Fleeting participation in dance and world history
In 1968, two experimental theater performances in New York profoundly shaped the term “performance” in art and contributed to the contemporary, and often participatory, understanding of dance: the bacchanalian “Dionysus in 69” from Richard Schechner’s The Performance Group founded in 1967 and “Paradise Now” from Living Theatre, which sprung up twenty years earlier and was one of Antonin Artaud’s Theatre of Cruelty inspired anarchistic-pacifistic and spiritually tinged theater communes centered around married artistic couple Julian Beck und Judith Malina.
Berlin, 2018. Thirteen young people between fourteen and twenty-three fling themselves together in front of a curtain of glimmering strands constantly striking new poses and creating precise still images of epochal events between 1968 and 2017. As contemporary witnesses of a deeply troubled and confused world, they zap themselves in reverse chronological order through fifty years of documentary photography.
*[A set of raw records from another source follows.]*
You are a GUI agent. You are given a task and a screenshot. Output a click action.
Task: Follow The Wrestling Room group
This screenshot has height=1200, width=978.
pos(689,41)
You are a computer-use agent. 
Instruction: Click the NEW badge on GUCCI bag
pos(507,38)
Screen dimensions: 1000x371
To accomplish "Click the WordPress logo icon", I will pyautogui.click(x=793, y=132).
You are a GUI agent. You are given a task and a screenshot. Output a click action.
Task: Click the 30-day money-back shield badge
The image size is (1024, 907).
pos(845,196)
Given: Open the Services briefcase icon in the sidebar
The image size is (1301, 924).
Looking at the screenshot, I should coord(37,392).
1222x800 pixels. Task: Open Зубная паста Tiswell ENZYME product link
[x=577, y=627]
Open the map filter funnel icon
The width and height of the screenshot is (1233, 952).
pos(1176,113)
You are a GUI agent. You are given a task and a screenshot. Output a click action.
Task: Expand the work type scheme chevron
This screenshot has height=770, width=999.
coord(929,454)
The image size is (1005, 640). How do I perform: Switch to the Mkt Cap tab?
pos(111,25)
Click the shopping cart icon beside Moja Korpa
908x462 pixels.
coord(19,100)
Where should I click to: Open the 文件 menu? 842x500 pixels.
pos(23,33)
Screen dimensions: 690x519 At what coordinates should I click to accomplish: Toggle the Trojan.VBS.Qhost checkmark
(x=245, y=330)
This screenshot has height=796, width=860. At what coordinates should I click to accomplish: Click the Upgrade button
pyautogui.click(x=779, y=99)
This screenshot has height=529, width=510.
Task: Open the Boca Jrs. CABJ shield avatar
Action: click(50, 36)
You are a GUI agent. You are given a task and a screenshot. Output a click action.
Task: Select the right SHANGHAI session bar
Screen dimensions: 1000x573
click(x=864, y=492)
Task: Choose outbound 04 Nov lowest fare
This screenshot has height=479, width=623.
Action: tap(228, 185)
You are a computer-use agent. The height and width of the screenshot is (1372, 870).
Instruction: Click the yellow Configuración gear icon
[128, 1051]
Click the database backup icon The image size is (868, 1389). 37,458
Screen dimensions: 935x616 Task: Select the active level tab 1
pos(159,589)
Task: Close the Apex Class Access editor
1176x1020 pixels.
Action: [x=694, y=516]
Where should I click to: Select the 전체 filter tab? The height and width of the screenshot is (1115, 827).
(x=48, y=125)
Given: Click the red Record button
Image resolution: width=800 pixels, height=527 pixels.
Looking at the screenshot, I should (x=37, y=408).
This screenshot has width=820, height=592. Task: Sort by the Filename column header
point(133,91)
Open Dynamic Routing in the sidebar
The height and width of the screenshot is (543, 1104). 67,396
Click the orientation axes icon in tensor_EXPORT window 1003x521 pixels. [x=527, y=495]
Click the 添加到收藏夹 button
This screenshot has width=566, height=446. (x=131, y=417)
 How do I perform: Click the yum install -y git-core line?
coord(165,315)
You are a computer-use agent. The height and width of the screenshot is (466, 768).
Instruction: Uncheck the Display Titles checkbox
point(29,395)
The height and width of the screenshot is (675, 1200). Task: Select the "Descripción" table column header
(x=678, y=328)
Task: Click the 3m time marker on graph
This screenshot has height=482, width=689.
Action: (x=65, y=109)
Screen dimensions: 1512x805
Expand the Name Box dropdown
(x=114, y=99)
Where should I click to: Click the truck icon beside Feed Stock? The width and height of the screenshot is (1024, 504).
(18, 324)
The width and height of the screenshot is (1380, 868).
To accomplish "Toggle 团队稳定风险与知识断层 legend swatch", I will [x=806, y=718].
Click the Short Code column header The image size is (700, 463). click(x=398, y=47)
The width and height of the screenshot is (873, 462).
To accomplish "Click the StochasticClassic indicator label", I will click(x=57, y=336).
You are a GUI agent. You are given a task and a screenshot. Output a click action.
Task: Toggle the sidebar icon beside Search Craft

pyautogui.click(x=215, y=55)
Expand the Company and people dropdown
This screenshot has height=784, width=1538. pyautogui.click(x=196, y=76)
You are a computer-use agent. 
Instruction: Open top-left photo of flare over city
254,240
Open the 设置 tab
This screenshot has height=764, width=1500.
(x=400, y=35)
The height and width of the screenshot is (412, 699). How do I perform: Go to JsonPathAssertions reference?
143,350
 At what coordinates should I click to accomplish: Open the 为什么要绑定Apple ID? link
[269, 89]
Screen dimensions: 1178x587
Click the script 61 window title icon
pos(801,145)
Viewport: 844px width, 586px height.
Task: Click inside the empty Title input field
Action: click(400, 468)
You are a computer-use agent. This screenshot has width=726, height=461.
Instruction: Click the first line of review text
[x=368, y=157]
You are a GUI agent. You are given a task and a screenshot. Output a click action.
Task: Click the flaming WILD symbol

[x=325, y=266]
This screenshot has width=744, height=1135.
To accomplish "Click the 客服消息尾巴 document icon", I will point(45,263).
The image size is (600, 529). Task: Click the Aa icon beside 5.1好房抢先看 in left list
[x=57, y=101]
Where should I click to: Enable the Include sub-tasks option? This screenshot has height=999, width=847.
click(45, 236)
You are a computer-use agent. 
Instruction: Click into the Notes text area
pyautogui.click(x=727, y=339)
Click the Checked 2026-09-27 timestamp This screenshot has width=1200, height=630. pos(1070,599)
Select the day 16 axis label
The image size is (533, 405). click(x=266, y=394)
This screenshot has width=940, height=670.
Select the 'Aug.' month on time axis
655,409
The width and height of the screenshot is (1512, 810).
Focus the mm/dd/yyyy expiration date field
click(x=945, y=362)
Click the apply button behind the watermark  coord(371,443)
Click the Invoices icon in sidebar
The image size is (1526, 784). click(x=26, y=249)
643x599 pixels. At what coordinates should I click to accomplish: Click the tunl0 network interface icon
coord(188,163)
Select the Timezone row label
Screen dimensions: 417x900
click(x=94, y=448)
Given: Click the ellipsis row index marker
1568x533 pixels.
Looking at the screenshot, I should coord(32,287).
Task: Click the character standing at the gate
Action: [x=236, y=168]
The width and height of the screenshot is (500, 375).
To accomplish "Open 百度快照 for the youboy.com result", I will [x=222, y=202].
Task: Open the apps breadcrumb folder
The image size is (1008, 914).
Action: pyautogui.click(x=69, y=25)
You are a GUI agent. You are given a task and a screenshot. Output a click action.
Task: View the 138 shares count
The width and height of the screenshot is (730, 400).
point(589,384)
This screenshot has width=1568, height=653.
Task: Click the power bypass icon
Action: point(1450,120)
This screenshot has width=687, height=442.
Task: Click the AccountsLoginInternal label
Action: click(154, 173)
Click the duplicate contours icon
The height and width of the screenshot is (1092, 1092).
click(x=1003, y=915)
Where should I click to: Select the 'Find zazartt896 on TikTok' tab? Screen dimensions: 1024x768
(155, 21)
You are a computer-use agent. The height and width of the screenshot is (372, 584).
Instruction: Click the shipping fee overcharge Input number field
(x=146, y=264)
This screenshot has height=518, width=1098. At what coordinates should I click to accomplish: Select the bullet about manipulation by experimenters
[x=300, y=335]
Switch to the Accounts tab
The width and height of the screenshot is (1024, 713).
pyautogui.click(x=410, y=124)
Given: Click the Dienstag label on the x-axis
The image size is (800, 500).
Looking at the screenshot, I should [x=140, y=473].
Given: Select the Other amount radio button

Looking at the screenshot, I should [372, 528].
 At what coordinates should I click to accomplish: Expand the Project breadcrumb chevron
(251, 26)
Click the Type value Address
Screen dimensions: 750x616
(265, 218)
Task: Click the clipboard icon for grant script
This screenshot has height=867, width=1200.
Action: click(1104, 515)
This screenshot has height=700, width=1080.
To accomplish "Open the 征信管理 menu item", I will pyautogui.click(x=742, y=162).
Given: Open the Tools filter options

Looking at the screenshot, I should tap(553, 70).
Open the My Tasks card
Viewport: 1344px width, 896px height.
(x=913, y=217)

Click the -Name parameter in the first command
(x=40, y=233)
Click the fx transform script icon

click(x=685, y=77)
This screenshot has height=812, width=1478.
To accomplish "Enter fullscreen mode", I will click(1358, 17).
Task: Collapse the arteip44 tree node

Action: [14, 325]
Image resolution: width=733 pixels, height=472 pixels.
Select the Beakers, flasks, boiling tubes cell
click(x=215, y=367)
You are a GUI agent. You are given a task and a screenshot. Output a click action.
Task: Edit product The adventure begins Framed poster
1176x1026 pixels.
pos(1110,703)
Photographs from the 2017 Women’s March and Donald Trump’s 2016 election victory to Obama’s 2009 inauguration and the launch of the first iPhone in 2007 to the horrific wartime events and violent regimes in Syria in 2012, Srebrenica in 1995, Rwanda in 1994, Iran in 1979, and Cambodia in 1975 are re-staged. But, despite the frenzied topic shift, the young performers also expressively and vividly re-stage pertinent scenes from films like “Saturday Night Fever” form 1977 and “Titanic” from 1997. The final still image depicts the execution of a guerilla Viet Cong in 1968, who was murdered by the former Saigon Head of Police as if in passing. Switching between the roles of victim and perpetrator, the thirteen performers reference a photo by Eddie Adams that depicted a turning point in the Vietnam War and was also incorporated into the piece “Paradise Now”, the Living Theatre’s last collective performance. With this final still image, Vandelvelde’s piece is a successful reenactment of its historical original.
Nostalgia for the Collective
The thirteen performers from generation selfie, often viewed as uninvolved in reality, imbibe the originally four-hour, seemingly never-ending performance snippets with their readiness for absolute physical exertion. Back then, the latter was meant to prepare for the transformation of the world into an earthly paradise as a non-violent, collective-spiritual self-exaltation. An eternal feeling also ensues in Vandervelde’s accentuated version of the piece with The Who’s loop-like song “Love Reign O’er Me”. Arms around shoulders, the young dancers dance in a circle fitfully exhaling in sync and collectively getting in the mood for the ritual excesses, which can be surmised from a safe distance in the audience seats, and which audiences must have experienced in 1968 at the festival in Avignon and at other international venues. In Beck’s original, the audience sat around the scantily clad Living Theatre performers, who duly provoked them to participate.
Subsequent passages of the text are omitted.